DDRE-27. LMNA-PRKDC AXIS PROMOTES CHEMORESISTANCE IN RECURRENT GBM BY STABILIZING DNA REPAIR FOCI

Tumors in patients with recurrent GBM are resistant to standard therapies. Available models for testing experimental therapies to treat GBM are primarily derived from or representative of primary, untreated GBM. We have developed a clinically relevant model of recurrent, therapy-resistant glioblastoma (GBM6R) from a patient-derived xenograft (PDX) of primary glioblastoma (GBM6) that underwent multiple rounds of temozolomide (TMZ) treatment following intracranial engraftment in a host mouse. Initial characterizations of GBM6R revealed a significant decrease in sensitivity to TMZ both in vitro (p< 0.008) and in vivo (p=0.0079). An unbiased screen to identify proteins with altered expression in GBM6R, relative to treatment naïve GBM6, revealed nuclear lamina protein LMNA as highly expressed in GBM6R. From in silico analysis we found that high LMNA expression is associated with poor survival for GBM patients (p=0.0001, Gravendeel; p=0.0078, TCGA_GBM; p< 0.0001, CCGA; GlioVis).
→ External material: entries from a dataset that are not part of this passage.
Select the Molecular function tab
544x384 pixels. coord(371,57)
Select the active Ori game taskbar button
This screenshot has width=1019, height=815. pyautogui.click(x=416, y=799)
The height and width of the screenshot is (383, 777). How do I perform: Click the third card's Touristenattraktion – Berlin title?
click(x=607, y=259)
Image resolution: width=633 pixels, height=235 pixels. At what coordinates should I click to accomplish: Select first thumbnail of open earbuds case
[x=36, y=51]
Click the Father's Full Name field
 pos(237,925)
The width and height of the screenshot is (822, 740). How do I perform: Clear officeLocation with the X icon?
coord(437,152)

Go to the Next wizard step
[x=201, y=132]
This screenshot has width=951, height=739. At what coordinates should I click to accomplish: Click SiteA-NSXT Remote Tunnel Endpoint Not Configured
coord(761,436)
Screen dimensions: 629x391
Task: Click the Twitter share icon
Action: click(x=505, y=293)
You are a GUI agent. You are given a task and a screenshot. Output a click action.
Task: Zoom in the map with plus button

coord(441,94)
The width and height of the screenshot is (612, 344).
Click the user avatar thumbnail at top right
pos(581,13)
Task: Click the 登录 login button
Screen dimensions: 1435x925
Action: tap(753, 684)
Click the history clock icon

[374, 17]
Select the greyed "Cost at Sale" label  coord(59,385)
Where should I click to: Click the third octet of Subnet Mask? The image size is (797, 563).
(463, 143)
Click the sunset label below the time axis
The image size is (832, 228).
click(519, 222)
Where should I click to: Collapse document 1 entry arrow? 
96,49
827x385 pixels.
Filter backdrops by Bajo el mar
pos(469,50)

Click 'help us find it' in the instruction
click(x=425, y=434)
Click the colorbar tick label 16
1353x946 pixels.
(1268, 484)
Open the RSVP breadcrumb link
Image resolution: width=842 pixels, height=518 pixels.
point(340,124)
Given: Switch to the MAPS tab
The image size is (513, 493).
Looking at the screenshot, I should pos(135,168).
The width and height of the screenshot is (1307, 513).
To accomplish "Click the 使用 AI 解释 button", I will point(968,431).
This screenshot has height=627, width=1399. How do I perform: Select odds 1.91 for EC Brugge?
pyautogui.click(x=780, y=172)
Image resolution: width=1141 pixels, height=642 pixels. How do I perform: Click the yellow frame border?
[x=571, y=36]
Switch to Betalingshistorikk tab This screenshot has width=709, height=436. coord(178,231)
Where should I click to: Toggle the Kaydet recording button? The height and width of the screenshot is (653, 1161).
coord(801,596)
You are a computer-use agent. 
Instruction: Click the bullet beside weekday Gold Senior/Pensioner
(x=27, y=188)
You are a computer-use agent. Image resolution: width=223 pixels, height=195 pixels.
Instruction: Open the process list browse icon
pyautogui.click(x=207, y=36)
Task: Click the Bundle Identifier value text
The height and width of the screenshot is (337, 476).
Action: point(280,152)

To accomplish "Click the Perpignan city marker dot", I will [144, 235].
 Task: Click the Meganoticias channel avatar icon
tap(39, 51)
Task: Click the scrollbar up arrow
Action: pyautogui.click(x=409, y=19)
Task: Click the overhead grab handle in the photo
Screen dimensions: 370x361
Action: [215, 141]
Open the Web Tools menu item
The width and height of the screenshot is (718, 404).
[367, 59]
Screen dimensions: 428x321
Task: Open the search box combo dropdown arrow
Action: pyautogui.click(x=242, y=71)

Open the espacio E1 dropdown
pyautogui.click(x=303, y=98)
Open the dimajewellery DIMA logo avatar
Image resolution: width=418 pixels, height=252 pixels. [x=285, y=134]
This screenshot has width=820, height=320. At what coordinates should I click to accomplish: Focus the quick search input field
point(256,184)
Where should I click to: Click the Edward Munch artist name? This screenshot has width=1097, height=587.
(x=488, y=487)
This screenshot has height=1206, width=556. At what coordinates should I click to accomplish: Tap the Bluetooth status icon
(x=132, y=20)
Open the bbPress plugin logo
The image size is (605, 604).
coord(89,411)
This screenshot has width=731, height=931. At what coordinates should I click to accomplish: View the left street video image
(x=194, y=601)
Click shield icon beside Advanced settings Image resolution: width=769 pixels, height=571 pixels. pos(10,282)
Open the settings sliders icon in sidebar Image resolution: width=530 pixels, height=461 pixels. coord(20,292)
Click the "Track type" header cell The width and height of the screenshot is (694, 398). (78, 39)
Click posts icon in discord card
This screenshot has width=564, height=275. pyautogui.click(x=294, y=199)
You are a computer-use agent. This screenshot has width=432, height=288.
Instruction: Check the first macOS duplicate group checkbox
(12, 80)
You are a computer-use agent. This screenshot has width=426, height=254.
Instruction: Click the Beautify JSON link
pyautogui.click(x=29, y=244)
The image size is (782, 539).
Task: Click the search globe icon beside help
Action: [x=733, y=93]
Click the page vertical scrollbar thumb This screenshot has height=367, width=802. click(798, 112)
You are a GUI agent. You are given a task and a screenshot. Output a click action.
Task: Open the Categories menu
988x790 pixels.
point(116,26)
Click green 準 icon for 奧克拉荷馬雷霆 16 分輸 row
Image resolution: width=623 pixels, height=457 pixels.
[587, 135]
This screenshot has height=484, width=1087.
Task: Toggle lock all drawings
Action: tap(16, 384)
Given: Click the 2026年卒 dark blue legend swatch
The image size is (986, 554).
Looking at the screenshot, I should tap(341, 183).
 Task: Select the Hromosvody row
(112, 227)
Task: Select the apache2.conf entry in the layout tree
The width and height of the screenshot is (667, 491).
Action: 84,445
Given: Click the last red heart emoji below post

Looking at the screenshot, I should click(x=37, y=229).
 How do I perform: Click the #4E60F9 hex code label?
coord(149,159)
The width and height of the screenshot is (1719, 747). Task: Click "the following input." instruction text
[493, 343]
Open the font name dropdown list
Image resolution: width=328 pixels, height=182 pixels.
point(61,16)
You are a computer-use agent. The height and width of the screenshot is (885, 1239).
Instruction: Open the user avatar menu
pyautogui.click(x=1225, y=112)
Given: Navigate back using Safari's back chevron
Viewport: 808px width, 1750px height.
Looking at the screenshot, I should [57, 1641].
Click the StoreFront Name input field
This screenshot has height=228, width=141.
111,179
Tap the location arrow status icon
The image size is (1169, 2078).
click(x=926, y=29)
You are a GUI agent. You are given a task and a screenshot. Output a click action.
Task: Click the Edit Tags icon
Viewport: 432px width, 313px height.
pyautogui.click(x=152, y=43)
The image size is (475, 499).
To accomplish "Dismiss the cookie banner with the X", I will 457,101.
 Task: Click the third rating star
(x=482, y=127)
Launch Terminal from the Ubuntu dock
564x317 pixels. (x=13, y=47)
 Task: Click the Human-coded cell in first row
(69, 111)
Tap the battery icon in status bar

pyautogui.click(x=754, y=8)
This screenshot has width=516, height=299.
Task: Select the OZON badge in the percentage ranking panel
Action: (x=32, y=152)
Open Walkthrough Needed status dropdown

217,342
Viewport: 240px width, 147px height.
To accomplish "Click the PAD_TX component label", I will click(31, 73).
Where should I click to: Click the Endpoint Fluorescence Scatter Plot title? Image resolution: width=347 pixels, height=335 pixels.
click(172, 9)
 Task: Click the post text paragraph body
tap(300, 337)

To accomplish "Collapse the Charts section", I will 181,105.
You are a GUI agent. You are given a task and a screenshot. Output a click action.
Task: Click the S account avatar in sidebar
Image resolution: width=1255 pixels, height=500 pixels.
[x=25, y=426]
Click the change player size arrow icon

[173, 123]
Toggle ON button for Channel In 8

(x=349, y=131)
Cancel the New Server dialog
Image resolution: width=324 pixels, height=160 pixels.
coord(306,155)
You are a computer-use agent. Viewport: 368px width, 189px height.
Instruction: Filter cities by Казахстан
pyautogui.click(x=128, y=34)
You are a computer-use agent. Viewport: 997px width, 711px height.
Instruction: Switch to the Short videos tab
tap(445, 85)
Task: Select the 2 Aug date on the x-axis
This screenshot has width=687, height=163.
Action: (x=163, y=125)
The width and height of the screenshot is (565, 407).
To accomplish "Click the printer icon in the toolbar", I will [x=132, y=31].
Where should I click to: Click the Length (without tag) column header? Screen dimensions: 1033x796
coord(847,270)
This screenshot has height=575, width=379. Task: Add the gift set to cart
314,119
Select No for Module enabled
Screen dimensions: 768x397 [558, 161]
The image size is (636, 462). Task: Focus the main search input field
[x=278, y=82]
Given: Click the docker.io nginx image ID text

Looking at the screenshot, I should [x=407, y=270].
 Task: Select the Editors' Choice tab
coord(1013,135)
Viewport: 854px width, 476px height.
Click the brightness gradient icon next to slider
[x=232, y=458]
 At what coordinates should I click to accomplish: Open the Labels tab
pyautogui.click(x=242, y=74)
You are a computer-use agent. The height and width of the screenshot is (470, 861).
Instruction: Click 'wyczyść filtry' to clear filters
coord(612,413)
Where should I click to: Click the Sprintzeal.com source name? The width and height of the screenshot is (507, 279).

GBM5 and GBM43 PDX explant cultures treated with multiple doses of TMZ increased their expression of LMNA. We found that in TMZ treated and TMZ resistant tumors, that LMNA preferentially localizes to the nuclear lamina (p< 0.001), which is not observed in primary, untreated tumors (p< 0.005). Analysis of LMNA by immunoprecipitation revealed that LMNA interacts with DNA-PK and γH2AX. From these results, we hypothesize that LMNA may be acting to stabilize DNA damage foci at the nuclear periphery, which results in enhanced DNA repair. Our observations support the testing of selective DNA-PK inhibitors for treating GBM, which would inhibit TMZ-induced DNA damage repair, and enhance the cytotoxic effects of TMZ.